■ **WHAT IS EXPECTED**
Report each line of the data below in which "group" appears.

Content starts

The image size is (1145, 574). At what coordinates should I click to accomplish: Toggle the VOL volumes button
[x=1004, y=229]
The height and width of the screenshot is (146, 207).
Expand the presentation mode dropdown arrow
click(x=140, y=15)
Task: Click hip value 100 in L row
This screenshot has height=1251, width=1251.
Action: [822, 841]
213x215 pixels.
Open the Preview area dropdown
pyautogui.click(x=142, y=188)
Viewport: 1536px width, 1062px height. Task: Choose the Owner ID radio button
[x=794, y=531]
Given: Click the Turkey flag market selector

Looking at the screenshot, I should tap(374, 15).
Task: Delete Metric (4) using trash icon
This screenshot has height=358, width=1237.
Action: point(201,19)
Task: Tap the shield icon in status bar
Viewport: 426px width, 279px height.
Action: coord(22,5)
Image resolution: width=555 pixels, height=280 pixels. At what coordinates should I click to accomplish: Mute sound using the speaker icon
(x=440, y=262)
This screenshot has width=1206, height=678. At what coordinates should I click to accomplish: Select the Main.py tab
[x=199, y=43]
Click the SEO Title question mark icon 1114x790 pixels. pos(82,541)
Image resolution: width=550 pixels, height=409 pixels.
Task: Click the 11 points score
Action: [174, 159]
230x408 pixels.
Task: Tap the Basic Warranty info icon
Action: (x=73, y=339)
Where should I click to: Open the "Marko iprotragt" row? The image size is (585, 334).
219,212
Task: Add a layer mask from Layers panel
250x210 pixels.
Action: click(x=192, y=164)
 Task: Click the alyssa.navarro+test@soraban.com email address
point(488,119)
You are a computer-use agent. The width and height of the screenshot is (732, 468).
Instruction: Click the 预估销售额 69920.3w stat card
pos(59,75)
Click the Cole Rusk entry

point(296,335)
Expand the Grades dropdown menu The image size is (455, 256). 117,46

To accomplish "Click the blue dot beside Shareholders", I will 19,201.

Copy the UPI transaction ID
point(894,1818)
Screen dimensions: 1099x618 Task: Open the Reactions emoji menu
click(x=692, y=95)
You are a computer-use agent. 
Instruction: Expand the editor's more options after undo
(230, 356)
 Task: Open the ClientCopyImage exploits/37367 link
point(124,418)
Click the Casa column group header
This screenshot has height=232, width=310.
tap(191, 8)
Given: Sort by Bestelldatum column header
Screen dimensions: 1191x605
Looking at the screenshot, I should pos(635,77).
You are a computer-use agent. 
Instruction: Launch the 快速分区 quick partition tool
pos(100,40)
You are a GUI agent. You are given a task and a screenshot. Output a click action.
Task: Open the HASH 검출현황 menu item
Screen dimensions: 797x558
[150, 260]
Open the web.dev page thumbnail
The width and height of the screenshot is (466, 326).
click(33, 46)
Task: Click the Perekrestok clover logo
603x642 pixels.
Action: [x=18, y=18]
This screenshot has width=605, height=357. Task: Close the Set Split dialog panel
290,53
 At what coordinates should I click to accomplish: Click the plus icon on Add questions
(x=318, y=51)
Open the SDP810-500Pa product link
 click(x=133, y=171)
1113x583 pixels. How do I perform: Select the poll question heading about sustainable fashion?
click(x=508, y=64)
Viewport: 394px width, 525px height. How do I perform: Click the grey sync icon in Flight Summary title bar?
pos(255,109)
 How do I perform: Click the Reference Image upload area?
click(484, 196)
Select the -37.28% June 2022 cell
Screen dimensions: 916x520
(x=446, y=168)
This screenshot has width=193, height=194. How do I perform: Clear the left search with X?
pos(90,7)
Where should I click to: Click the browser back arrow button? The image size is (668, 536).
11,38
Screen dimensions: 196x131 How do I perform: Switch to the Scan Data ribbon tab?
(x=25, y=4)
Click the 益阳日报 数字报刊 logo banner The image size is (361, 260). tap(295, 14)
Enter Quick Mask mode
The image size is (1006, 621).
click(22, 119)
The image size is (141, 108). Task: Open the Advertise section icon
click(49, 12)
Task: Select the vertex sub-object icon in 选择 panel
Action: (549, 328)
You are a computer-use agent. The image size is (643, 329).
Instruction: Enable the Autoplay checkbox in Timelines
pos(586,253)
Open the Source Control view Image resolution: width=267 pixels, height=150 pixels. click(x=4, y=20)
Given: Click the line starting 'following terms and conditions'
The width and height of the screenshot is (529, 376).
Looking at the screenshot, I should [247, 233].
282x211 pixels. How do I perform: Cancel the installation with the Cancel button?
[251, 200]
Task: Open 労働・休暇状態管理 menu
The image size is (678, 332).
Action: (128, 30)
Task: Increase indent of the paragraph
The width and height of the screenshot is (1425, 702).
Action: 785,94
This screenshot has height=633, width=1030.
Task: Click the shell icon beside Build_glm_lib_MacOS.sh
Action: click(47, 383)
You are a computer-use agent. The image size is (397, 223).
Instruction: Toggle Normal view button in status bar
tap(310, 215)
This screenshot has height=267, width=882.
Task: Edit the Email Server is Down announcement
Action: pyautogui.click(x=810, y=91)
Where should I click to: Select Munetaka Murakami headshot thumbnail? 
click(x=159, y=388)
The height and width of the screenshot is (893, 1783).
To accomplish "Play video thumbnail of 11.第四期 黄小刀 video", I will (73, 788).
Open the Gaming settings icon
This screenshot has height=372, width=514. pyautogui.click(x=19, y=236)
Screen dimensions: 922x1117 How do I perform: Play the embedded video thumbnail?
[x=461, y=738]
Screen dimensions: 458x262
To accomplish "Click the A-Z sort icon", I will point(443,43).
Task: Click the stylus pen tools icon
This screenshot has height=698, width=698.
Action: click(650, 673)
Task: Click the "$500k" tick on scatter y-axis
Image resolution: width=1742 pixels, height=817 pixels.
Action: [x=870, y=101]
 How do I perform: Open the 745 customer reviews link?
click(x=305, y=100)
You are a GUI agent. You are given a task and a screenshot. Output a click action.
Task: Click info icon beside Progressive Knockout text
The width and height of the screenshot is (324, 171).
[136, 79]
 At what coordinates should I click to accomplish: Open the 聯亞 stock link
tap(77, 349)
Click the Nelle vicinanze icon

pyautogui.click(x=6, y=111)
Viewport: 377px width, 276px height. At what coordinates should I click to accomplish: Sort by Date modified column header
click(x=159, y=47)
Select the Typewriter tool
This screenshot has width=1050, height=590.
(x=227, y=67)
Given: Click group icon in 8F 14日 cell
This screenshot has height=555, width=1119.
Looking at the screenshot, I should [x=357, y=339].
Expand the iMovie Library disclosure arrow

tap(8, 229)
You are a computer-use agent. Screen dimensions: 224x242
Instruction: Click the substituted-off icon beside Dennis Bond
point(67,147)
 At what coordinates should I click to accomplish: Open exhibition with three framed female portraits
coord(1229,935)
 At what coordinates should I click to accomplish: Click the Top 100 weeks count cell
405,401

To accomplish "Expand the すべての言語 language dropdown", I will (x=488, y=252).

Content ends

■ **ANSWER TO THIS PROBLEM**
Click the Casa column group header
Given: Click group icon in 8F 14日 cell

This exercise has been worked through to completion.